Jan 03, 2025  
2024-2025 Undergraduate Catalog 
    
2024-2025 Undergraduate Catalog

SOCI 215 - Introduction to Medical Sociology

3 Credits

(Every semester)
Prerequisite(s): None. What is the difference between illness and disease? Does poverty lead to illness, or does illness lead to poverty? How does society contribute to the well-being of people’s health? In this course, we understand health from a sociological lens, which concentrates on larger patterns over individual behaviors. Therefore, you will understand health issues as a public problem rather than an individual issue by analyzing the role of healthcare providers, healthcare systems, pharmaceutical companies, economics, and politics in shaping the discussion on health and wellbeing. In addition, you will be introduced to the theoretical assumptions of life chances vs. life choices, and which is a more comprehensive perspective in comprehending health behaviors. Also, this course will shed light on health inequities by race, gender, class, and age.
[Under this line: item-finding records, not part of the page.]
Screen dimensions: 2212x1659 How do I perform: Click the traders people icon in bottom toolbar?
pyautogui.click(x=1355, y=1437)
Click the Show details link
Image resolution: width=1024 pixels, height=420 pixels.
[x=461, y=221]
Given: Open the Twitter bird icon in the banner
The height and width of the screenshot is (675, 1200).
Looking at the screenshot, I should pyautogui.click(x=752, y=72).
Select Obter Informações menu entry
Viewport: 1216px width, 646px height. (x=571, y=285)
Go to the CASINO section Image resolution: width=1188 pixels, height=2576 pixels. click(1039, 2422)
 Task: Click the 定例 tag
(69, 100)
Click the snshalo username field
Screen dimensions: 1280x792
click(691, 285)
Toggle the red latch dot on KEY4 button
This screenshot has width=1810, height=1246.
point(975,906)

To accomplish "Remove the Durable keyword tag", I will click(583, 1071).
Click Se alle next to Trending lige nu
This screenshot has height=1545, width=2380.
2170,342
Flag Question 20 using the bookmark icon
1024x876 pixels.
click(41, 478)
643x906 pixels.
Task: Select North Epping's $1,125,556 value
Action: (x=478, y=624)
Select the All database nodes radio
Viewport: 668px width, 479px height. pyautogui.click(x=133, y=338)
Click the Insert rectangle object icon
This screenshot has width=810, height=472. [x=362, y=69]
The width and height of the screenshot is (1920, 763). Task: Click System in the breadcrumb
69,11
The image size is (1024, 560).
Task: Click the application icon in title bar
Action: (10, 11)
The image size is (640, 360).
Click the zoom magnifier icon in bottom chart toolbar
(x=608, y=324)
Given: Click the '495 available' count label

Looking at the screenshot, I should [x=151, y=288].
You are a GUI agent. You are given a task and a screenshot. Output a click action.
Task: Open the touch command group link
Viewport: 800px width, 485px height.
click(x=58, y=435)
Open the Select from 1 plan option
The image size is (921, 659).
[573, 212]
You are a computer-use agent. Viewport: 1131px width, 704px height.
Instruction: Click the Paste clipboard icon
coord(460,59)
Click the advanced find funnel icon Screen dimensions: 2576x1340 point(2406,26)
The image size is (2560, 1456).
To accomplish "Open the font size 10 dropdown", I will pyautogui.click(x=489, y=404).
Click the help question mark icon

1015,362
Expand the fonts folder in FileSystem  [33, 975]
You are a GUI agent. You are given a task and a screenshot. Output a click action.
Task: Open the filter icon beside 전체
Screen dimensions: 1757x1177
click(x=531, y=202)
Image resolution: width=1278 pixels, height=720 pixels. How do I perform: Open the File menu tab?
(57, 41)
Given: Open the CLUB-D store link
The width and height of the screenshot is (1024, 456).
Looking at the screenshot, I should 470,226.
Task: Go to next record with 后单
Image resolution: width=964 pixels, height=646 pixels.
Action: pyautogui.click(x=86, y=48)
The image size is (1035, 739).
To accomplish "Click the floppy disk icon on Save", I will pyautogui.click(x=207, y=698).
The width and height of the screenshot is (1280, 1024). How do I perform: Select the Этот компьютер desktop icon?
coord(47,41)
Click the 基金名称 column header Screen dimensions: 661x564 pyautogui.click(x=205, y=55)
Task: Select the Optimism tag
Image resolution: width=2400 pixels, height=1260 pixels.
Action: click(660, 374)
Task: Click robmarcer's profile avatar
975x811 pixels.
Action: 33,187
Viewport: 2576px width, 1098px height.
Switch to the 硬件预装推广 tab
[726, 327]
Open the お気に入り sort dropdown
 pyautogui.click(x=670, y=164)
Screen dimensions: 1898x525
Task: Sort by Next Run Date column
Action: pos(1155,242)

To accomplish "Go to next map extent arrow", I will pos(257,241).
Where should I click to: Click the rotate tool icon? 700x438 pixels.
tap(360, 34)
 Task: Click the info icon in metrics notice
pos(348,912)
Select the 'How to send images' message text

Common ailments that hinder the lifestyles of African-Americans, Native Americans, and Latinx communities are discussed. With much of the discourse circulating around socialized medicine and universal healthcare in comparison to privatized healthcare, you will walk away from this class knowing the developed countries that implement which type of healthcare system. Lastly, a difficult discussion will take place on mental health, along with best practices for coping on an individual and institutional level.